Having a good data management process will minimise field operation downtime as their will be no need to manipulate elements of the design. Managing survey data will also assist field operation efficiency as there will be no need to attempt to work out what design changes a previous surveyor performed at an earlier stage of the construction process.
Let us explore an example of a simple yet typical survey operation of setting out a culvert including pipes, blinding and headwall.
In our example, an on-site surveyor discovers that the as-constructed pipe length differs from the design. Upon setting out the headwall blinding, the on-site surveyor adjusts the design in his field survey device to suit the new pipe length. The blinding is constructed to the field set-out.
Let us know imagine that this original surveyor is away on R&R break and not available for the next construction phase which is building the culvert headwall. The construction crew request survey setout to place the headwall formwork and a new field surveyor is tasked with the setout.
Because the original surveyor's adjusted design was performed in a field device, it is not available to the new surveyor. Because the culvert is on a large site with multiple survey crews, it is going to be difficult to find the person accountable for the change, making it difficult to discover the reasoning and solution behind the new design changes. Because the original on-site surveyor was purely looking at matching the culvert headwall and the pipe lengths, the approaching inlet drain is also not matching the new culvert headwall location and the earthworks batters above the headwall need to be re-worked.

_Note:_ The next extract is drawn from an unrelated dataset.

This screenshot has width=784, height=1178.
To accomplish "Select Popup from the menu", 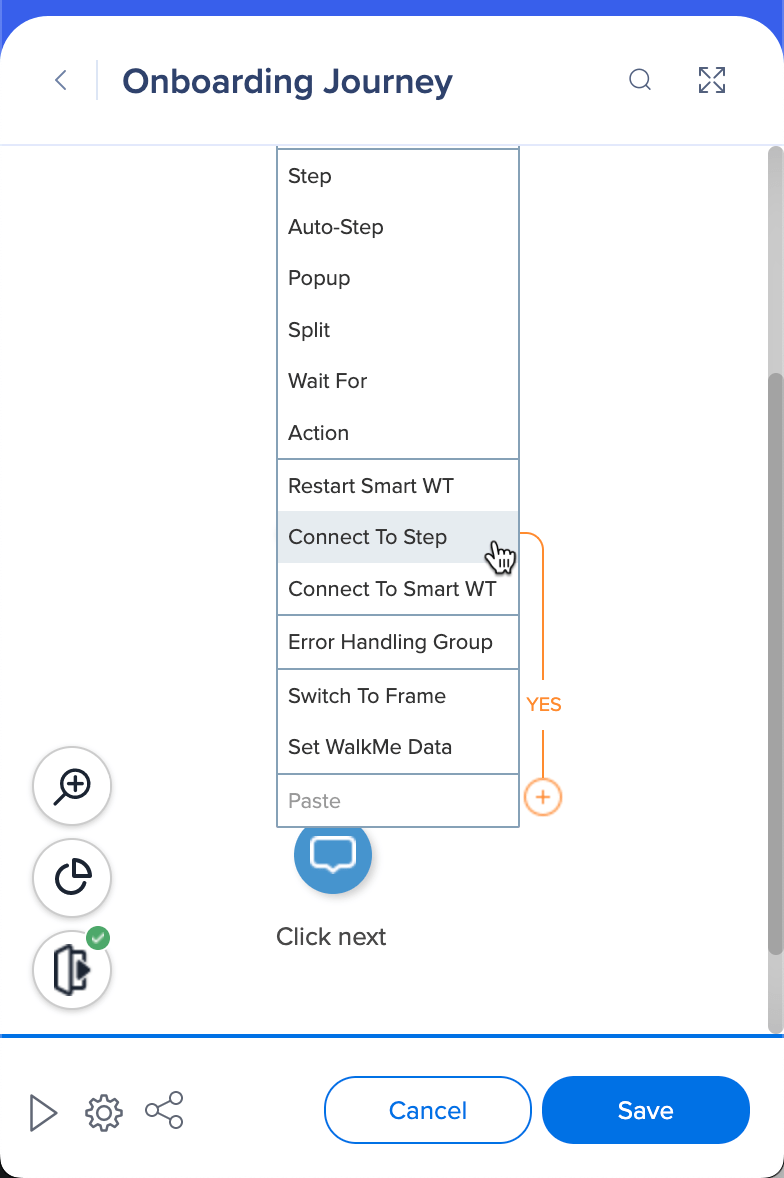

The culvert crew are now waiting and watching as the new field surveyor attempts to reverse-engineer and re-design the headwall in the field to suit the pipe and blinding construction.
A more efficient way of managing this change would be for the original field surveyor to collect the as-constructed pipe length information and return the field data to the office. The field data would then be synchronised with the system and the accountable person notified.
The office surveyor would then be responsible for adjusting the culvert design to suit the constructed pipe length and then checking these adjustments against all the adjoining design elements such as inlet drains and earthworks batters. This process may be in conjunction with other members of the project team such as designers, engineers and foreman.
Once satisfied with the amendments, the office surveyor could re-issue the corrected design(s) and synchronise this data across all survey crews, ensuring that the design data is consistent across all devices.
When the field party returns to setout the remaining culvert features, there will be no downtime and no need to manipulate the design in the field. They will also have total confidence that the new design will match all surrounding elements of the project.
Construction projects and survey departments in particular should consider the importance of establishing good survey data modelling and survey data management processes. Completed survey data modelling should be performed at an early stage of the project prior to construction to ensure that all design models are accurate and build-able before wasting valuable field resources.
Consideration should also be given to how survey data is going to be managed in a consistent, accountable and reliable way that will allow for efficient survey field operations. Utilising an efficient data management system will allow the contractor to realise the full efficiencies of their survey personnel and equipment.